Everyone else, however, has to work.  I'll "work" tonight.  For the day, I went down to Dexter's alone for what was to be my last sail of the season.  Most of the boats had been hauled out already, save for a few diehards.  I'm very happy I kept mine in -- squeezing every last day out the season: first in, last out.  Hooyah.

Getting a little lonely out there....

When I got out to the boat, I discovered that there had been some trespassers in my absence.  Although they had not taken anything, they had left their calling cards.   Next year I need to install some real air defenses.  This shit has to stop.


This is getting out of hand

It is as if they were doing target practice.....

Think its funny, eh?  Μαλακα!

It takes a while to clean off so much birdshit.  You really have to scrub and scrub.  What did I do to piss them off??  Finally, around 11:30, I had the deck and housing (and motor) as clean as it was going to get.  I hoisted the mainsail and cast off, sailing down the river on a run at 2.5 knots.

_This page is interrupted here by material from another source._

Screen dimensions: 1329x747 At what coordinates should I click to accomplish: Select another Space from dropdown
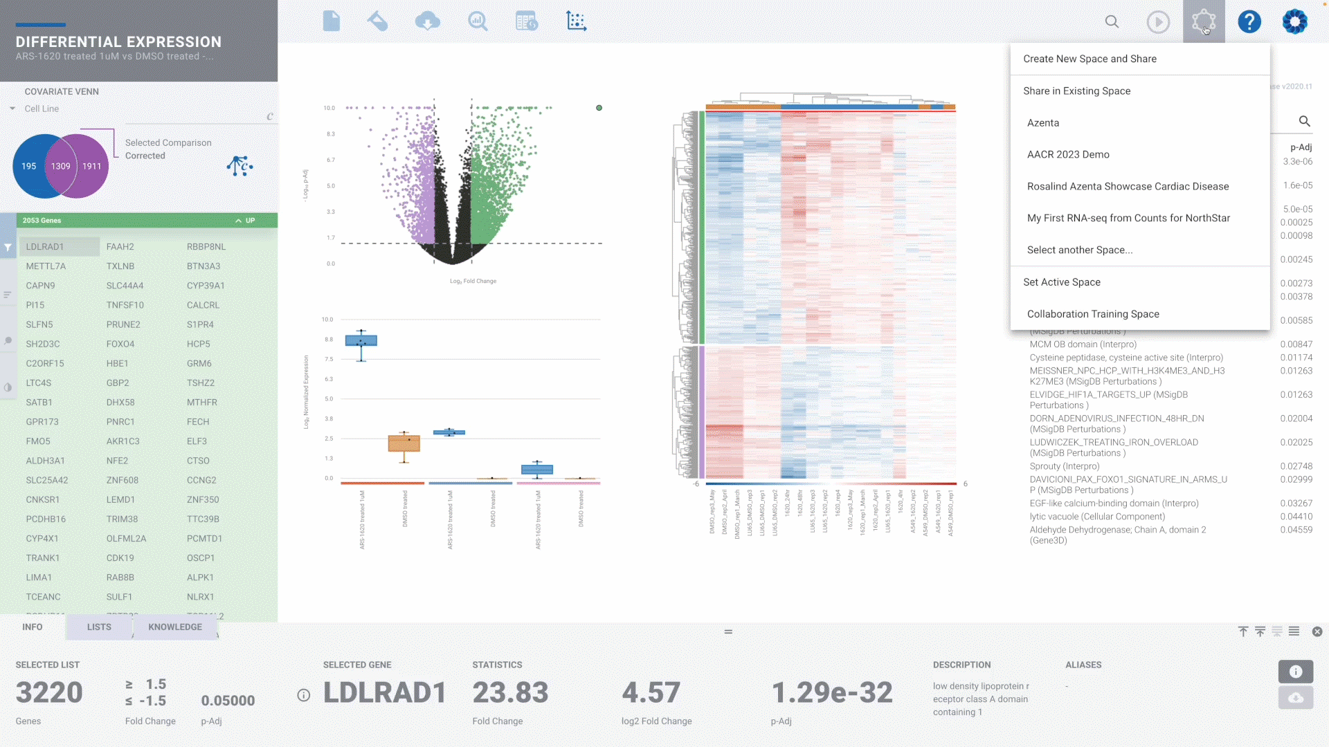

Autumn foliage and million dollar properties along the Weweantic

Directly across from Dexter's Cove is a large black-hulled sailboat.  I call it the 'Black Pearl,' because it is like a ghost ship.  The kids call it the "pirate ship."  I'm not sure what its real name is, since you can never see the transom.  This boat is quite the topic of conversation at the "Dexter's Yacht Club."  I am told that each summer the owner (who summers across the river there) pays someone to sail the boat up here from its winter residence.  Then the boat sits there, docked all season, never going out, until the end of the summer when the owner pays someone to sail it away again.  If you ask me (or even if you don't ask me), I think that is a shameful waste.  I want to lobby Congress to introduce new legislation that mandates forfeiture of any vessel if you do not use it.  Hah!  And they think Obama is a 'socialist!'  Use it or lose it.  Plenty of people who could never afford a nice boat like that but would take much better care -- and use -- of it.  Watch out, when the revolution starts, you know where you can find me.

"Black Pearl" awaiting its autumn migration

As I reached the mouth of the river, the wind shifted slightly and the mainsail jibed.  I could feel it coming, and grabbed the mainsheet just in time, slowing the boom as it swung around violently.  Good thing it was only a gentle breeze.  Good thing I was sitting down, too.....

Running toward Great Hill

By 11:50 I had cleared the R6 NavAid and set the jib as well.  Roaring along at head-spinning 2.2 knots!  Yeeha!  Break out the tether and jack lines...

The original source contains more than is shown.